WHAT IS BEING ASKED: Please find every line in the rows below that contains the word "perform" and copy each one out in full. Match case exactly.
>> START
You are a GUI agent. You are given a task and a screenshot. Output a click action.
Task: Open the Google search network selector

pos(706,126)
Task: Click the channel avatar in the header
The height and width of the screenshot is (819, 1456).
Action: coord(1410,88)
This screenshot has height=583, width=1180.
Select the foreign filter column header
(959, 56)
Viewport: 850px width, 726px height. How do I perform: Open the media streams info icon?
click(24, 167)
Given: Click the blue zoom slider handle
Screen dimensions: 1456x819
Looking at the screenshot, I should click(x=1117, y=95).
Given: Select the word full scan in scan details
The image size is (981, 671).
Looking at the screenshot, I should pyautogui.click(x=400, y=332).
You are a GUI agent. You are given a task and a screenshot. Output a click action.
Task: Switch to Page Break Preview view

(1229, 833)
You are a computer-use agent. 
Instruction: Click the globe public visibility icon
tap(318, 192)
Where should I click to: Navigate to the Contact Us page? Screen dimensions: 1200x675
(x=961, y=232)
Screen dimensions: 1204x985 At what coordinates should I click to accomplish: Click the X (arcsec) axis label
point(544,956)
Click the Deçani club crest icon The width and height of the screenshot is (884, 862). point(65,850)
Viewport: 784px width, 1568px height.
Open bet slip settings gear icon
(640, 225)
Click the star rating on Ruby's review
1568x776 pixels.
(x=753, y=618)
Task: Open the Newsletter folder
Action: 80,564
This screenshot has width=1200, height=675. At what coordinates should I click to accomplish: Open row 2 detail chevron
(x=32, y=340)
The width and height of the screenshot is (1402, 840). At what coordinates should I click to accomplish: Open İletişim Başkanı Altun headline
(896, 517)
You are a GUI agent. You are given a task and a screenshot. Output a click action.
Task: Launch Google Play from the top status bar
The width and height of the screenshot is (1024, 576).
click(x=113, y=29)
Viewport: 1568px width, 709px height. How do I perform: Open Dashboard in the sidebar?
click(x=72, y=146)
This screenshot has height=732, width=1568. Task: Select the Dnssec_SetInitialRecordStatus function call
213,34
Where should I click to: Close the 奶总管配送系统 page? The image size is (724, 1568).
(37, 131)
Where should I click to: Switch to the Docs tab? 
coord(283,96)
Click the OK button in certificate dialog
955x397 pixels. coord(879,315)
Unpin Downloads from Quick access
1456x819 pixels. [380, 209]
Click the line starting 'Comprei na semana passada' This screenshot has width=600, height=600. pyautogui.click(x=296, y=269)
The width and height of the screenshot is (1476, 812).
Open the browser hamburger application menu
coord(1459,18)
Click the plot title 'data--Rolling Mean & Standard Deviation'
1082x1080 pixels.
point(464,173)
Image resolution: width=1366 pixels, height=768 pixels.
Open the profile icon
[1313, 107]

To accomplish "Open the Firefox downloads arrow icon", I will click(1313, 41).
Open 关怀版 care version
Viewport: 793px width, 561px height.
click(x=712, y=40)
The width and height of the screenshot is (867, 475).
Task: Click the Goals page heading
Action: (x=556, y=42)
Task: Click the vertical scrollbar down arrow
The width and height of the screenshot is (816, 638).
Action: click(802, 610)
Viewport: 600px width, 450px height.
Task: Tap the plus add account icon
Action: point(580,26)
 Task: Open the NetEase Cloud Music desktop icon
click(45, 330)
>> END
TASK RESPONSE:
Viewport: 850px width, 726px height. How do I perform: Open the media streams info icon?
Viewport: 1568px width, 709px height. How do I perform: Open Dashboard in the sidebar?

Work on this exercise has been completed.